Collected data
--------------------------------
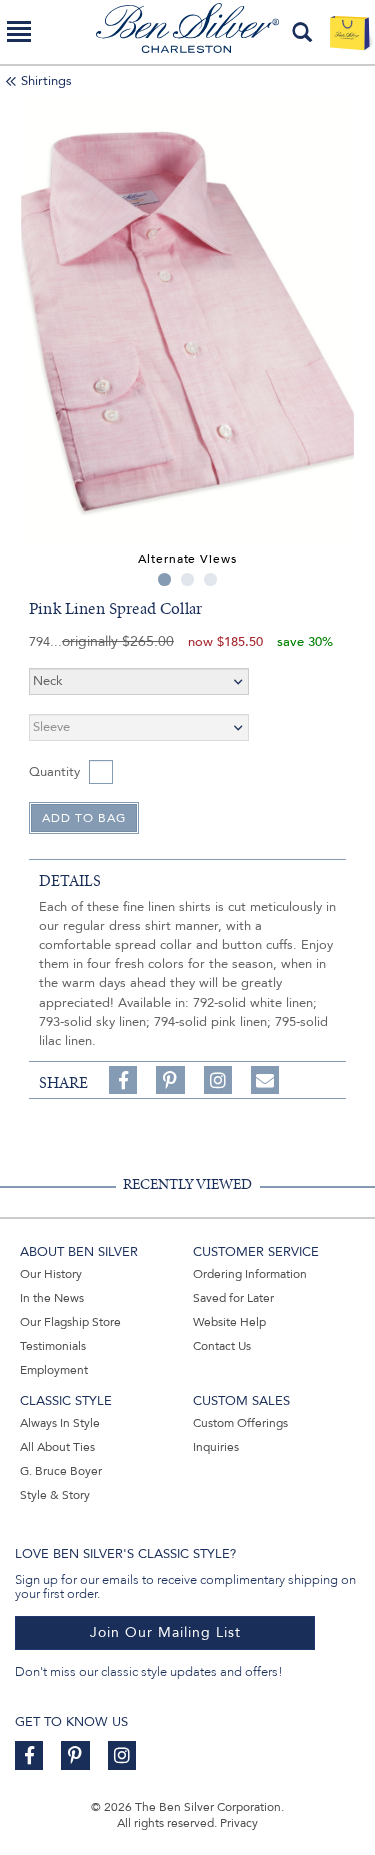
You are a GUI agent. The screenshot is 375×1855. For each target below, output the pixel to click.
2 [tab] (187, 579)
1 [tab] (164, 579)
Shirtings (46, 81)
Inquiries (216, 1447)
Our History (51, 1274)
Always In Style (60, 1423)
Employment (54, 1370)
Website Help (229, 1322)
--------------------------------
▶ **Exercise aim**
Starting with the line that contains "2 [tab] (187, 579)", return every line through the last one of the records, exactly as written.

▶ **Result of this task**
2 [tab] (187, 579)
1 [tab] (164, 579)
Shirtings (46, 81)
Inquiries (216, 1447)
Our History (51, 1274)
Always In Style (60, 1423)
Employment (54, 1370)
Website Help (229, 1322)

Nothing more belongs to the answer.